## Try it
Each record should reappear exactly in your answer, minus any picture.

Items from a dataset
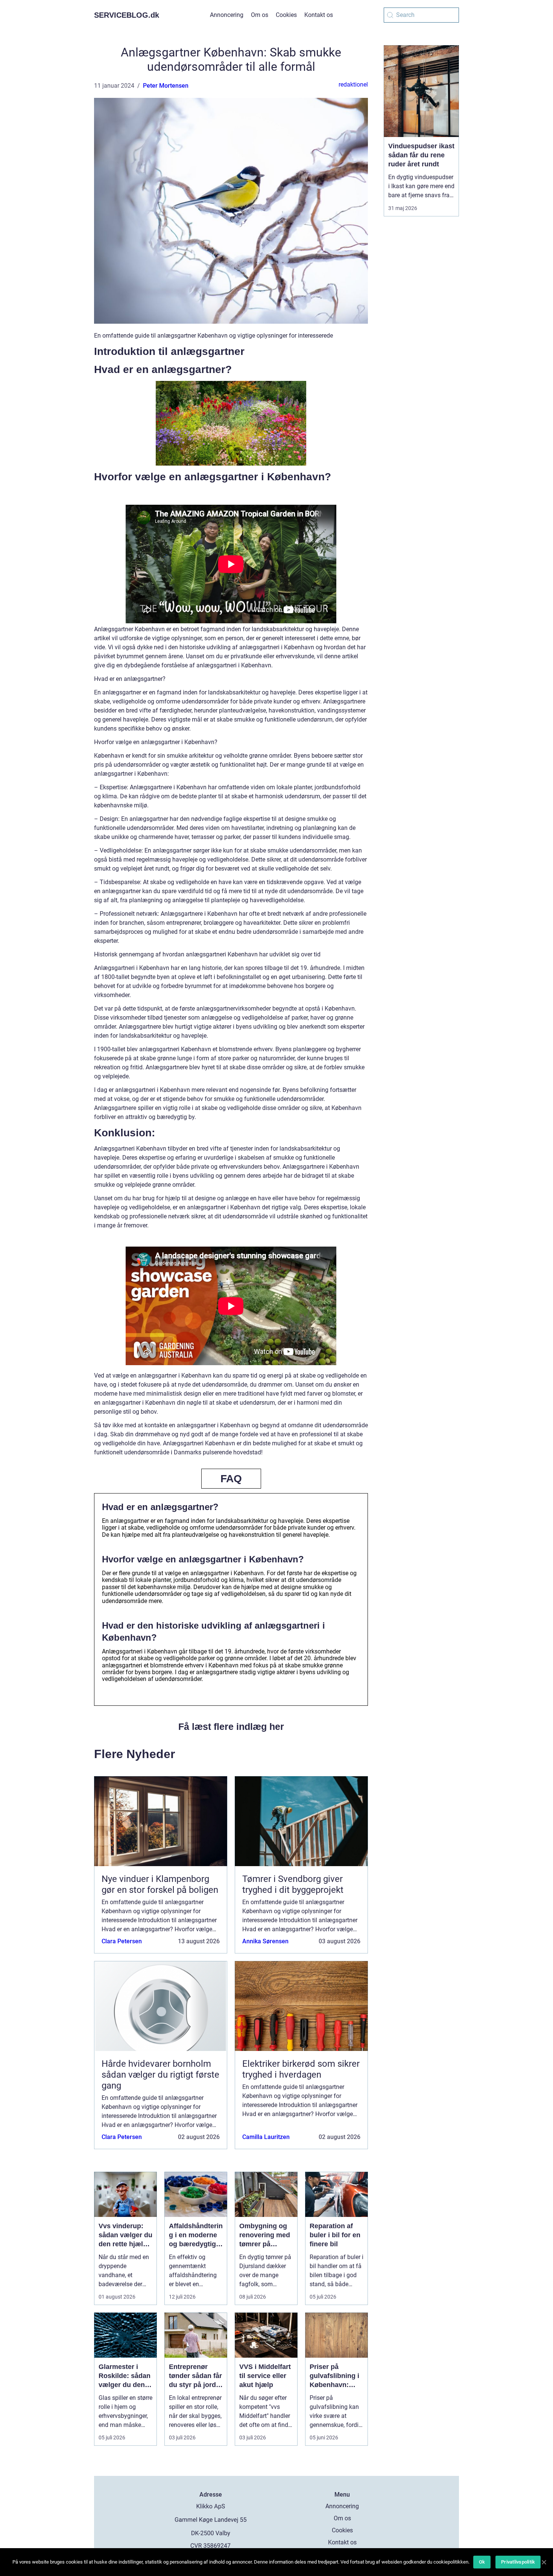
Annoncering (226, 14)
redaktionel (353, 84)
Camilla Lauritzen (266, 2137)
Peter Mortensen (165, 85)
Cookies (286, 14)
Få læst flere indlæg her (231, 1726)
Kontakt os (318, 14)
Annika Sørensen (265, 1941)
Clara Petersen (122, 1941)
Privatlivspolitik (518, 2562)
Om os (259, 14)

## Solution for this task
Annoncering (226, 14)
redaktionel (353, 84)
Camilla Lauritzen (266, 2137)
Peter Mortensen (165, 85)
Cookies (286, 14)
Få læst flere indlæg her (231, 1726)
Kontakt os (318, 14)
Annika Sørensen (265, 1941)
Clara Petersen (122, 1941)
Privatlivspolitik (518, 2562)
Om os (259, 14)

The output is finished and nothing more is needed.